It's Spreading

Did a marathon trade show sprint (isn't that a mixed metaphor?) at the Design Automation Conference in Anaheim on Monday.  Drove down Sunday night in time to see the big empty room for the EDAC reception, and spent a couple of hours talking with investment bankers, VCs and entrepreneurs about how lousy the business (Electronic Design Automation) was.  (Interesting to note that the CEOs of two of the leading companies, Synopsys and Mentor Graphics, were interviewed by EE Times about how great everything was.  Apparently everyone else is delusional, or the two CEOs didn't get the message.)

The reason for going down to the site of "the happiest place on earth" was to do some video taping of start-ups and set up some article interviews for the New Tech Press network, talk to a couple of people and then jump back in the car and head home to get some work done.  Twelve hours on the road out of 36.  Yuck.

But all that time on the road gave me a chance to catch up on my podcast listening and think a lot.  Here's some of the stuff I was thinking about.

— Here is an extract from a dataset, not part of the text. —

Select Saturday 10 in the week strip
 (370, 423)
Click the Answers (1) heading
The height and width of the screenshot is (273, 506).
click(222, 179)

1.  The "creeping crud" that's killing US B2B press is jumped the Pacific and is taking down the Japanese press.  Ran across Kenji Tsuda, former editor of Semiconductor International Japan, and he's out on the freelance trail now.  He said the journalism biz in Japan is almost as bad as it is here.  So the only place where journalism if being supported by business is in Third World countries.

2. PR is like a bagpipe (OK, I'm a Scot, So what?).  The components of a bagpipe are the bag, the blowpipe, the drone pipes and the chanter that the piper plays the melody in. The foundation of the music is everything but the chanter, but you don't create the music without the chanter, all you have is a monotone drone. Likewise, to do proper PR,
you need the foundational tools of media/analyst relations, news release
development and distribution, contributed article campaigns and the content to
run through all of that (call that the hot air, as if you didn't already
know).
  If you are doing your PR
program properly, then you are putting out news releases, developing and
placing articles, talking with the press and strategizing on the messages.
  If that is all you are doing, however,
then you have only created a foundation.
 
You have not created your music. All you have is a droning sound… just
like everyone else in your market.
  

You still need the chanter to make the melody that lifts you above the
drones.The media used to be that the "chanter" for your PR bagpipe, and like a poorly maintained chanter, it is now is cracked, leaking and of little use to any real PR program. Some people are turning to social media,
blogging, podcasting and video to pipe their story out.
  Some people are discovering that this
weird project we call New Tech Press is remarkably well suited to create the PR
music
, especially in the electronic supply chain.  It's a new melody that the market… and the media is
responding to positively.
  It is also making the media a partner in corporate communication, rather than something to be played.  All this new stuff creates a greater ROI than more traditional communications programs and makes
those same programs so much more effective. 

3.  I talked to about a dozen marketing executives from large to small companies.  These people, men and women alike, have been in the industry for a combined total experience exceeding 150 years and they have worked at several companies.  My discussions proved something I've long suspected about the EDA industry that I had long suspected. The industry has, at best, kept its marketing budgets flat since 2005 and, more probably, cut its budgets significantly in the past 5 years.  With the cost of DAC going up every year, that means the annual trade show consumes the majority of marketing dollars spent by the industry, which means efforts to increase the trade show's effectiveness have been decreasing annually. So when you're in MBA school, they teach you that when your market is shrinking, you increase your marketing budget to identify new markets that can enhance your revenue.  So EDA is cutting their budgets annually while their market shrinks.  Is there any reason why we don't understand the industry is broken?

So I'm back in the office now, editing videos and looking at what my schedule is shaping up to be.  There's a lot of hope on the horizon, but what a mess it looks like around me.